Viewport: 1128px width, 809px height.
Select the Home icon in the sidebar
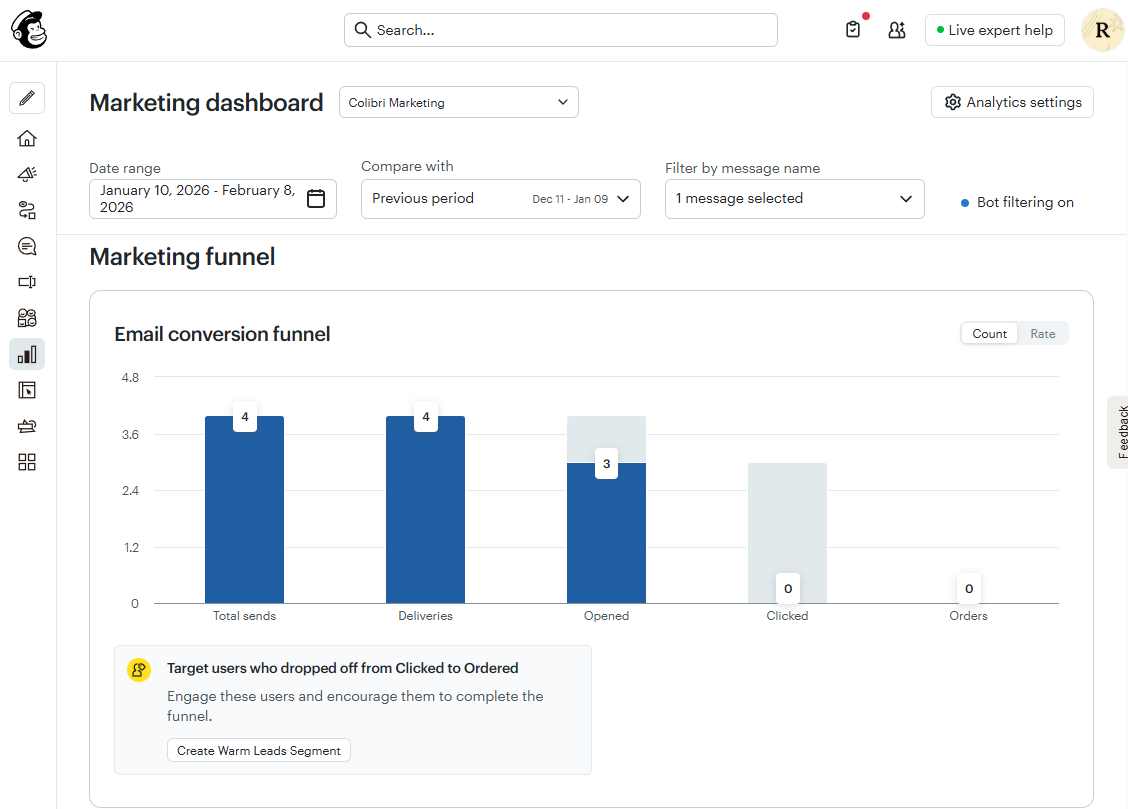(27, 137)
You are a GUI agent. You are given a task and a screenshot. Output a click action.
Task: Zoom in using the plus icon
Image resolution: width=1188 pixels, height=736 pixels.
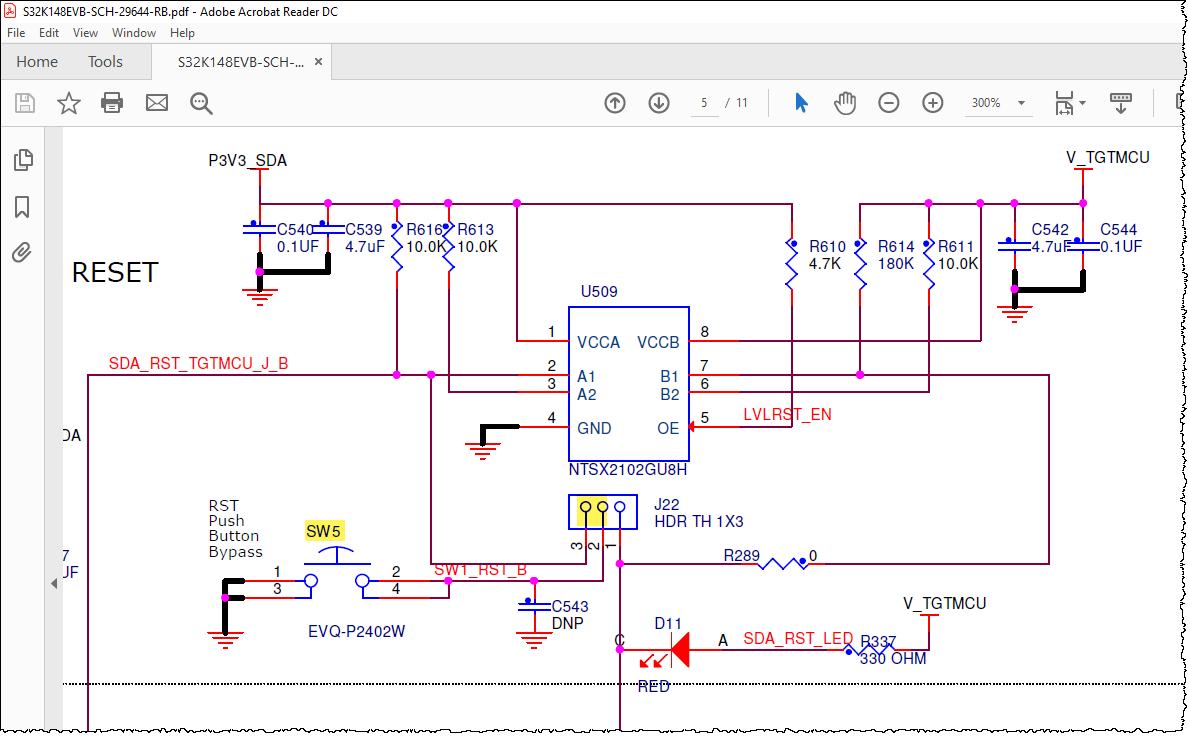[932, 102]
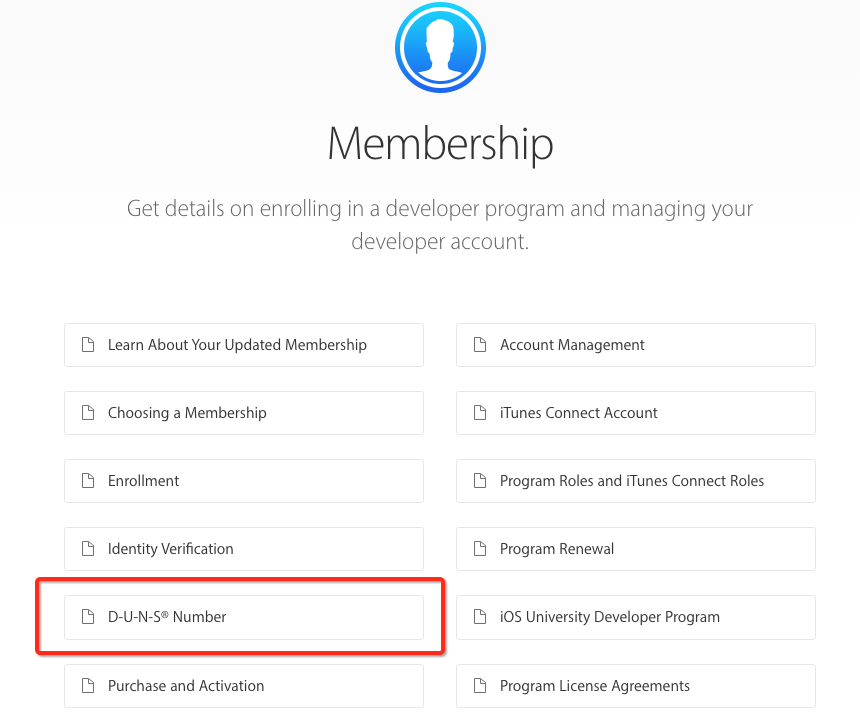This screenshot has width=860, height=726.
Task: Open the Identity Verification topic
Action: (171, 549)
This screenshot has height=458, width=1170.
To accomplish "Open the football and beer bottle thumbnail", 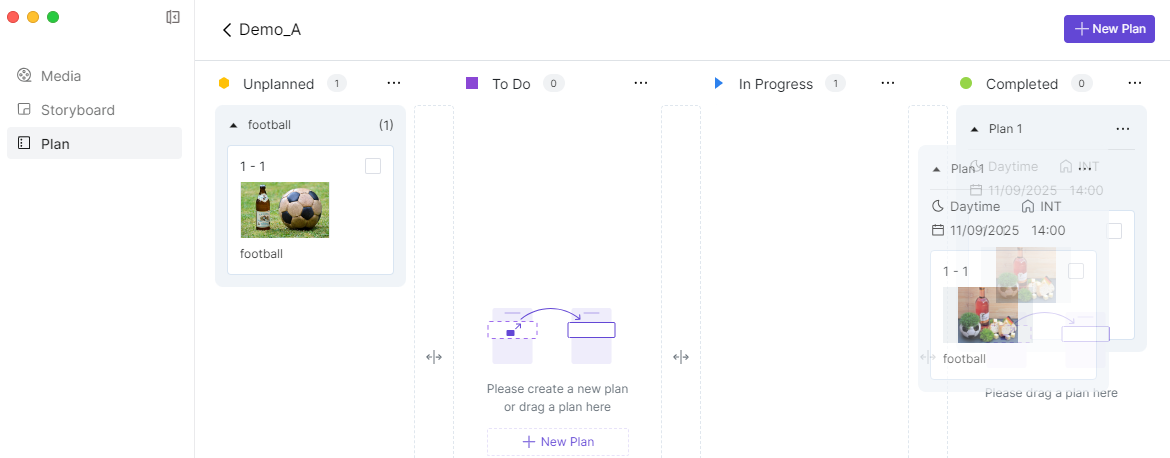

=-=-=-=-=

Nothing in the records should be changed in the copy, but the pictures must be left out.

▶ **TASK SOLUTION**:
Viewport: 1128px width, 809px height.
Select the Home icon in the sidebar
(27, 137)
You are a GUI agent. You are given a task and a screenshot. Output a click action.
Task: Zoom in using the plus icon
Image resolution: width=1188 pixels, height=736 pixels.
[932, 102]
This screenshot has width=860, height=726.
Task: Open the Identity Verification topic
Action: (171, 549)
This screenshot has height=458, width=1170.
To accomplish "Open the football and beer bottle thumbnail", 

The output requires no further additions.